How To Screw Up Royally

Hal please keep posting screwups.

Oooh yeah - I got in big big trouble for saying “asshole” before the phone was truly hung up. Ooops. But I was young and stupid, now I am not quite as much of either.

I’ll bite, since no one else is… um, no. Maybe I’m being dense today…

I think the first clue is “My Irreplaceable Table”. It’s like wearing a red shirt on the command deck of the Enterprise. May as well name it “MyTableI’mGoingToDeleteWithATinyTypo”.

Ah… gracias.

I’d say the constant inbreeding through marriage with cousins would pretty much do it.

He forgot to get rid of the line that did the DROP TABLE, so when he went and ran the script, he deleted the entire table and all of the data in it.

Obligatory xkcd link

Oh, for the good old days when people screwed up directly instead of letting machines screw things up.

There’s still a couple of oldies but goodies out there.

Oh - that sounds like the kind of thing that an “undo” button isn’t going to fix.

Oh, how I wish this were a joke post…unfortunately, I live this on a regular basis…

I sometimes picture you as a male Lucy Ricardo, hatching zany schemes and encountering mundane situations that you somehow manage to turn into major problems. You know that episode where she handcuffs herself to Ricky as a joke without checking to make sure she has the keys for the handcuffs first? I can totally imagine you doing something like that.

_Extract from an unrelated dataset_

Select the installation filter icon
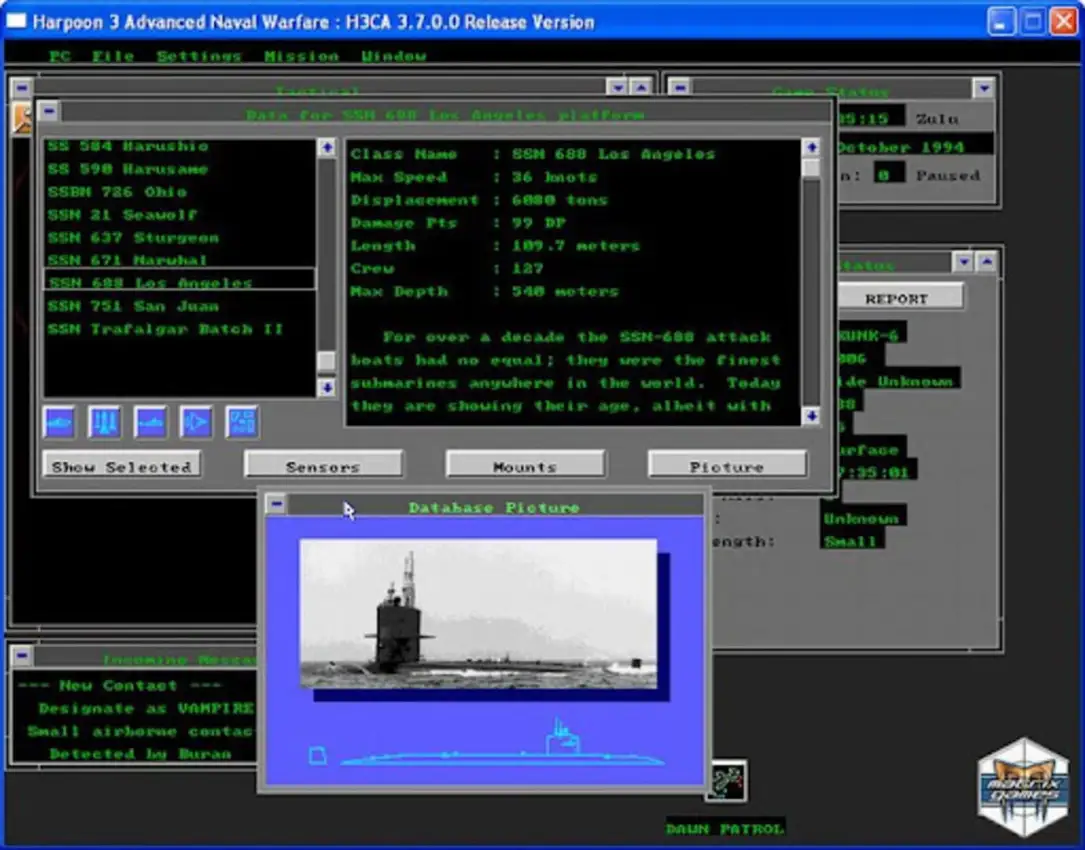This screenshot has width=1085, height=850. (240, 422)
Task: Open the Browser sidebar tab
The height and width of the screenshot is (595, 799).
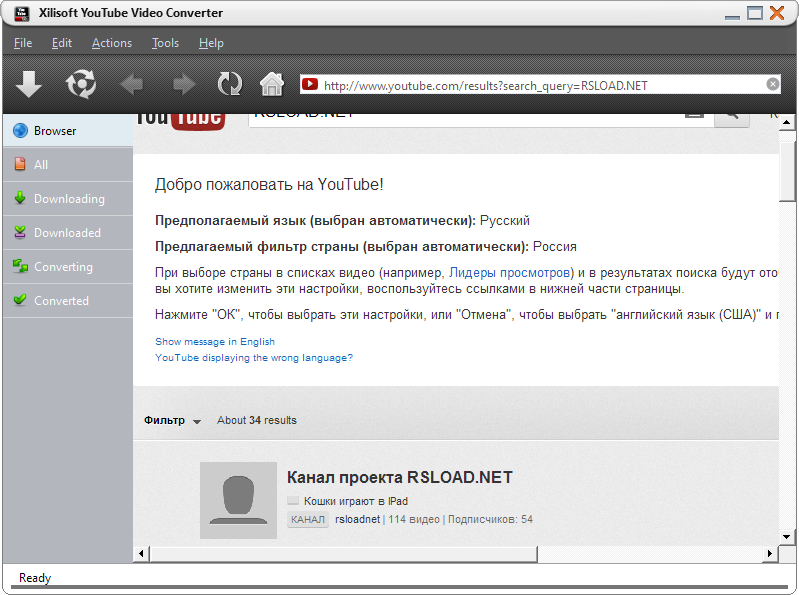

I’ve read and heard many, many helpdesk horror stories over the years, and I’ve gotten a chuckle or two out of them, but this is the first one that’s ever made me want to try to reach out across time and space to try to throttle someone.

Correct. No undo button in SQL, nor is there a dialog box that confirms if you really want to delete that data. Just the click on the “run” button or a press of the F5 key and faster than you can say “oh shit!”, several years of very important data have vanished.

I actually had a DBA who ended his very short career as my assistant by having two windows open, one looking at the production database and one looking at the temporary copy on the development server that he was experimenting with.

Any guesses as to which window he typed the “rm -rf *” (that is, delete everything with no appeal!) command into?

Thank god for tape backups.

I worked with one lady and she was going to send a cover letter and her resume from work.

Instead of sending it to the person she sent it to “global.”

This “global” meant anyone with an email address in that company got the resume :smiley:

The thing is, systems like that make it incredibly easy to accidently delete stuff. I am now incredibly careful with anything that starts with “DROP” or “DELETE.” I’ll usually comment out those words so I have to specifically highlight the statement in order to run it.

When fairly new to a job, my brother-in-law was formatting some diskette so he could back up some files.
Rather than “Format E:”, he managed to type “Format C:”, to be met with the message “Press any key to continue”. Instead of turning the computer off, he pressed <ESC>, but apparently the <ESC> counts towards ANY KEY. After formatting his hard drive, he got to spend the next several days recreating everything that was on the hard drive. This would have been before networked computers and overnight backups.

Ooooooh yeah.

Years ago, I was the data conversion person for a major system implementation. I had this script that would nuke-from-orbit all but reference data from the target database - used a LOT when I was running and troubleshooting the conversion scripts prior to go-live.

Add to this: a new-to-Oracle DBA trainee with admin rights and a sense of curiosity.

I stood there and watched her - while logged into PRODUCTION… as ADMIN… hit ctrl-V.

It turns out, she had - for reasons known only to her - been looking at that now-outdated script… and for reasons known only to her, selected and copied the entire contents of the script.

So before my horrified eyes, I saw:

TRUNCATE TABLE irreplaceable1;

TRUNCATE TABLE irreplaceable2;

DELETE FROM irreplaceable3;

etc.

I screamed “STOP” and she managed to interrupt it before EVERYTHING was gone… but, well, you can’t just do a rollback when you do a truncate-table command.

I was wordless with shock. The more-experienced DBA, who happened to be in the room also, was stunningly blase about it - said he should be able to retrieve it from the log tables.

Still… I suspect he had a rough night of it.